4. Il n’est pas contesté que M. B exerce chaque saison d’hiver une activité de moniteur de ski puis, chaque année de mai à novembre, une activité de peintre en bâtiment. Ces activités se succèdent et ne sont pas concomitantes. Dès lors, M. B exerçait, au cours des périodes en litige, une activité principale de moniteur de ski et pouvait bénéficier de subventions dans la limite de 10 000 euros. Par suite, la direction départementale des finances publiques de l’Isère a inexactement qualifié l’activité de M. B en estimant, pour les demandes de subventions pour les mois de novembre 2020 à avril 2021, que M. B exerçait une activité principale de peintre et qu’il ne pouvait bénéficier que de subventions d’un montant maximal de 1 500 euros.

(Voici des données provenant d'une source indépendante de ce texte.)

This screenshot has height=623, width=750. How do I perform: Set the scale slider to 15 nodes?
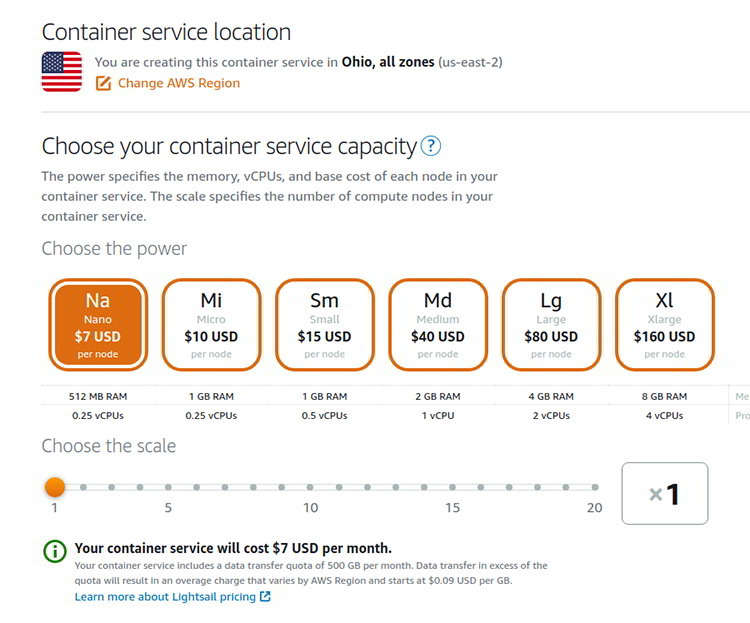click(x=453, y=488)
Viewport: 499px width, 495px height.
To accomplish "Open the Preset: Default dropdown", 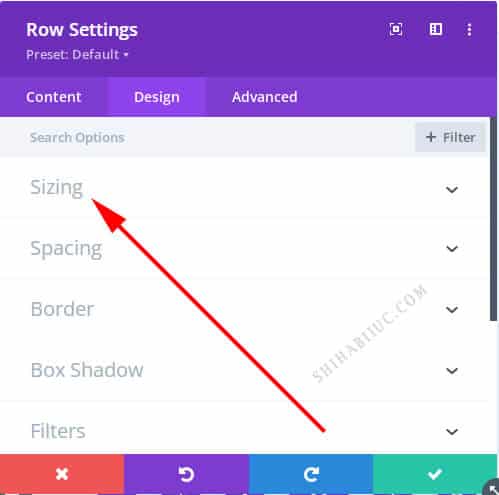I will click(x=77, y=54).
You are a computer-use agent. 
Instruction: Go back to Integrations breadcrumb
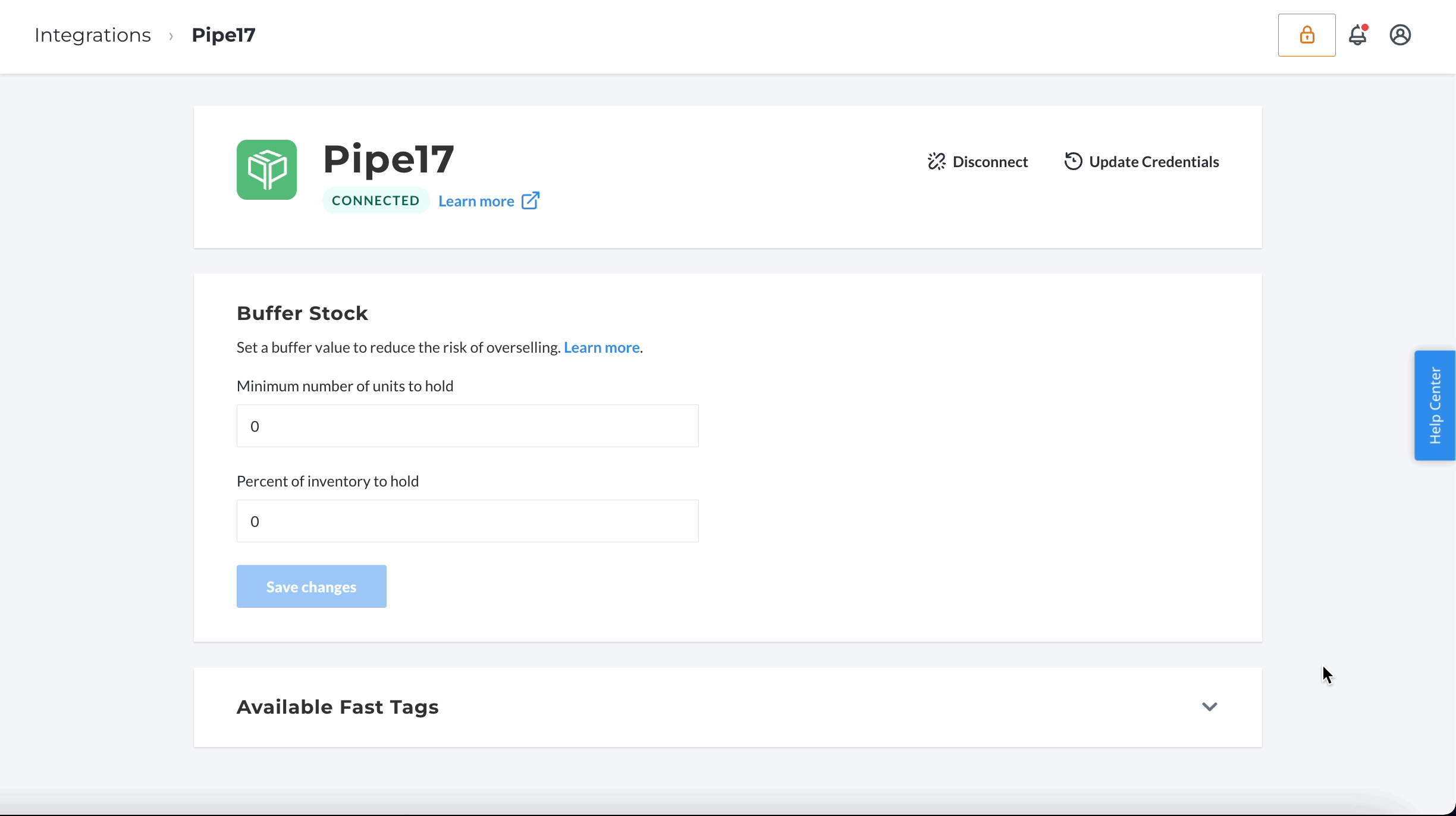click(x=93, y=35)
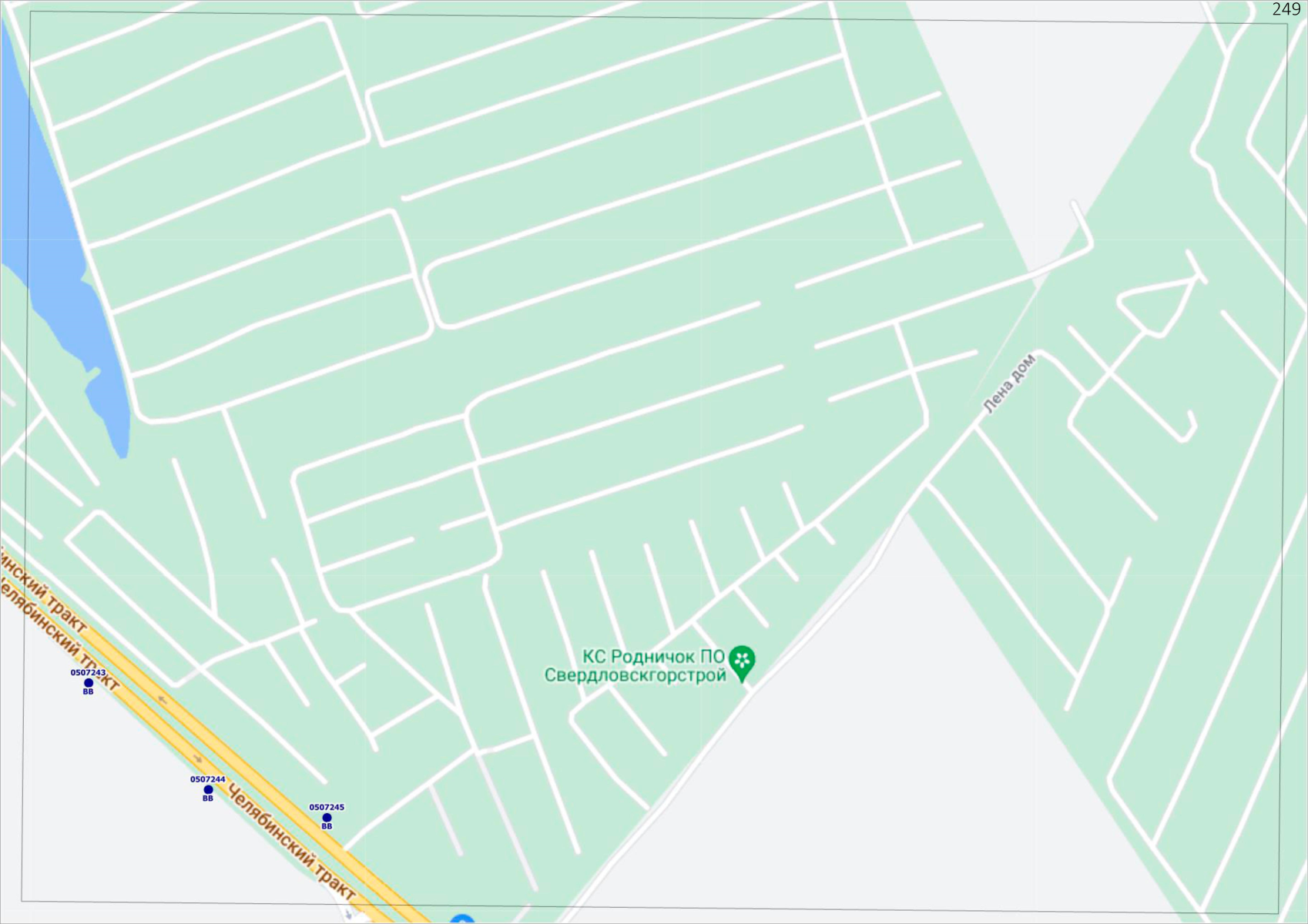Select the 0507244 marker number text
Screen dimensions: 1308x924
pos(208,779)

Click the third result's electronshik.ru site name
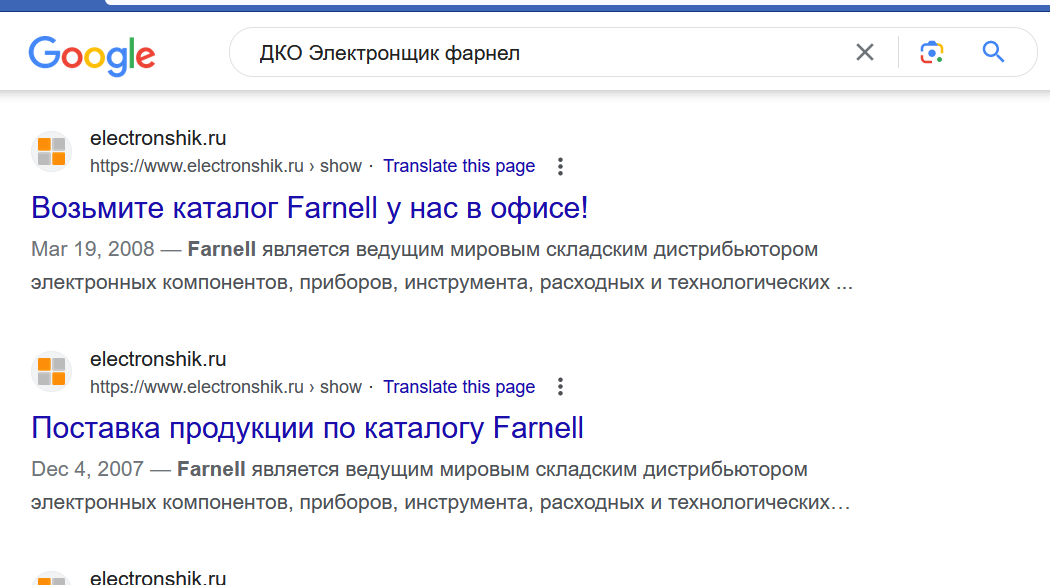(x=158, y=577)
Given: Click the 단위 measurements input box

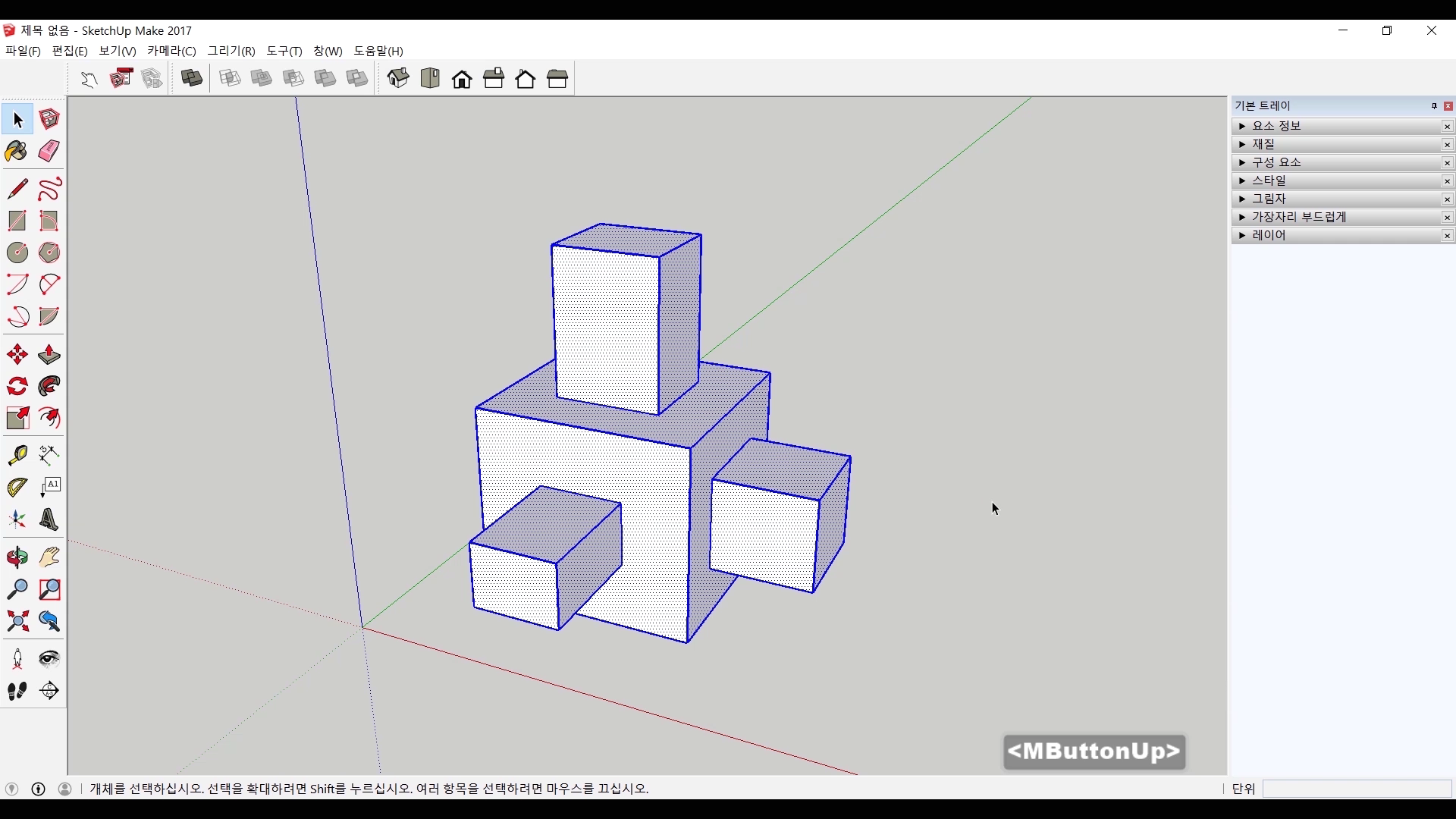Looking at the screenshot, I should point(1356,789).
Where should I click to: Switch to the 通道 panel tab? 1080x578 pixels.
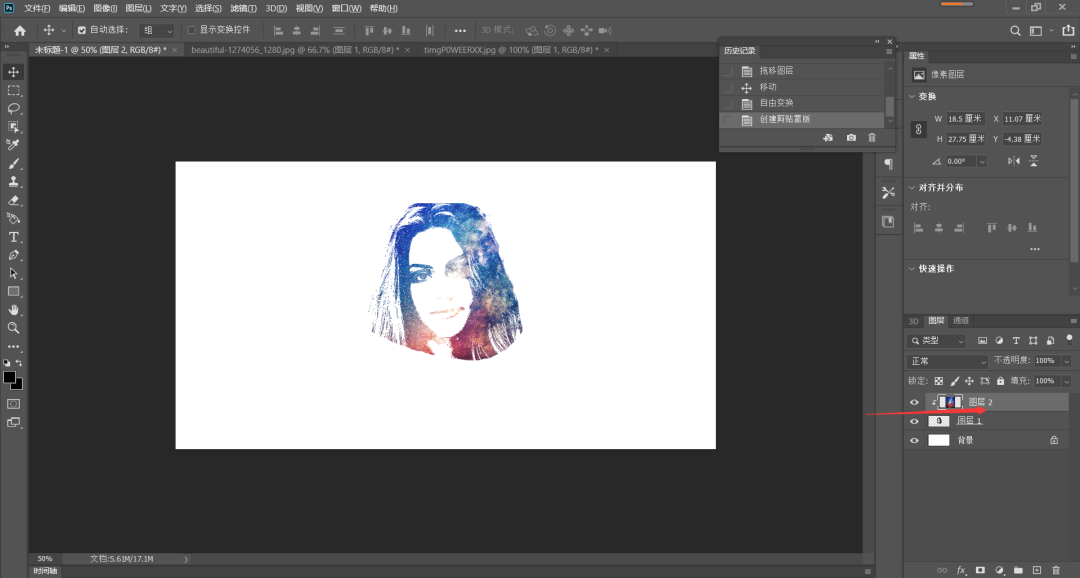(x=960, y=321)
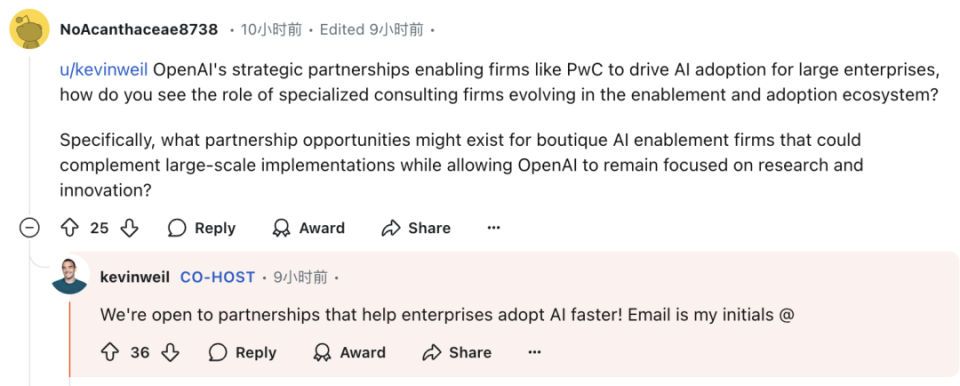Open more options menu on top comment
Image resolution: width=960 pixels, height=386 pixels.
click(x=493, y=229)
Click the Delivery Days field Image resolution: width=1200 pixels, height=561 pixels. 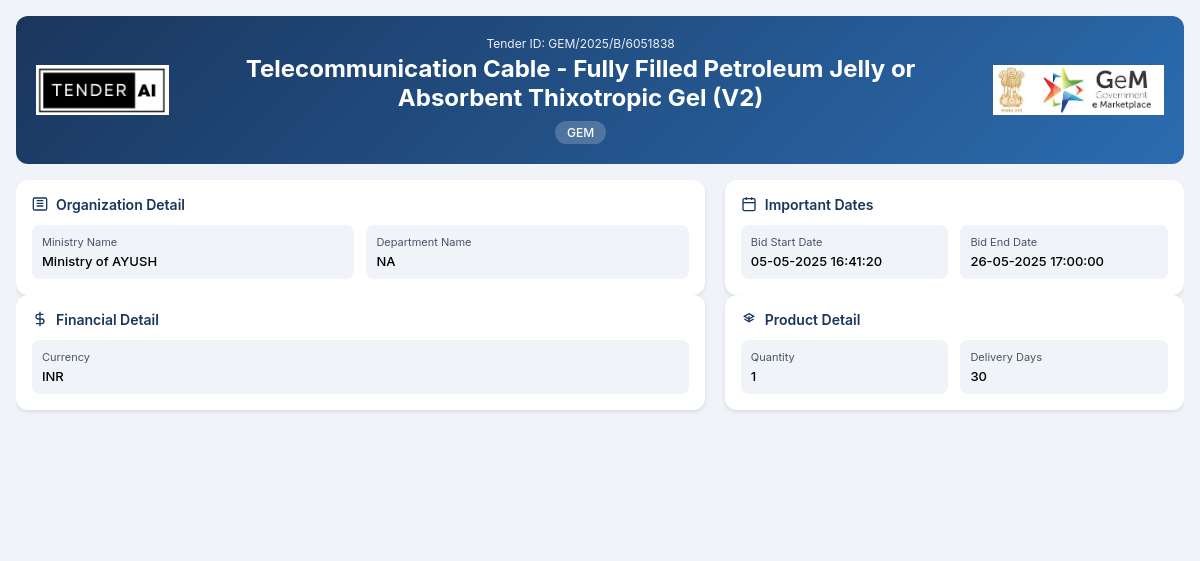click(x=1064, y=367)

M. B est ainsi fondé à demander l’annulation des décisions attaquées.
D E C I D E :
Article 1er : Les décisions du 15 juin 2021 de la direction départementale des finances publiques de la Savoie sont annulées.
Article 2 :Le présent jugement sera notifié à M. A B et à la direction départementale des finances publiques de l’Isère.
Délibéré après l’audience du 22 mai 2025 à laquelle siégeaient :
M. Thierry, président,
Mme Beytout, première conseillère,
Mme Galtier, première conseillère.
Rendu public par mise à disposition au greffe le 5 juin 2025.
Le président,
P. ThierryL’assesseure la plus ancienne,
E. Beytout
La greffière,
A. Zanon
La République mande et ordonne au ministre de l’économie, des finances et de la souveraineté industrielle et numérique ce qui le concerne ou à tous commissaires de justice à ce requis en ce qui concerne les voies de droit commun contre les parties privées, de pourvoir à l’exécution de la présente décision.